İki Romeo-Jüliet dilimi arasına yerleştirilmiş olgun ve zengin malzemeli konçertodan oluşan bir sandviç düşünün. Romeo-Jüliet'lerden üstteki dilim daha ince, alttaki daha tok. Bu nasıl benzetme diye sorarsanız, BSO'nun “Koşulsuz Sevgi” başlıklı konserine bir yakıştırma. Önce P. I. Çaykovski'nin
Romeo-Jüliet'i, arada W. A. Mozart'ın 24 No'lu sonuncu piyano konçertosu ve altta da S. Prokofyef'in Romeo-Jüliet bale süiti. Sheakespeare'in bu tüm zamanların en bilinen hüzünlü aşk öyküsü temel alınarak iki Rus besteci tarafından ayrı tarzlarda yazılmış eserler aynı konserde seslendirilince başlığını “Koşulsuz Sevgi” koymuşlar. Aslında bu öykü, sevgi ötesi bir aşkı içerir.

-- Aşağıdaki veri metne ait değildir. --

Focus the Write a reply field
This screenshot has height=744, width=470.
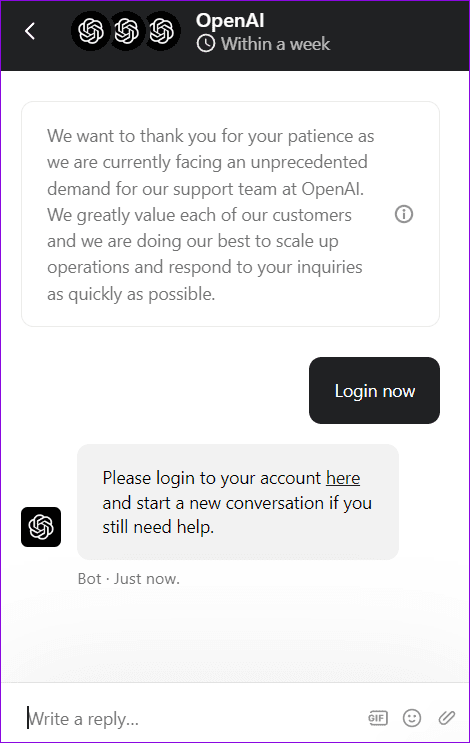coord(190,719)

BSO'yu 23 Kasım 2019 akşamı, Fransız şef Adrien Perruchon (d. 1983) yönetiyordu. Başkemancı bu sezon sıkça gelen Yevgeniy Kostrytskyy idi.
Önce şu aşk hikayesinin iki ayrı bestesine değinelim. Çaykovski'nin müthiş derinlikli ve öykünün ruhunu damardan aktaran eseri mükemmel seslendirildi. Şef Perruchon eseri bellekten yönetti.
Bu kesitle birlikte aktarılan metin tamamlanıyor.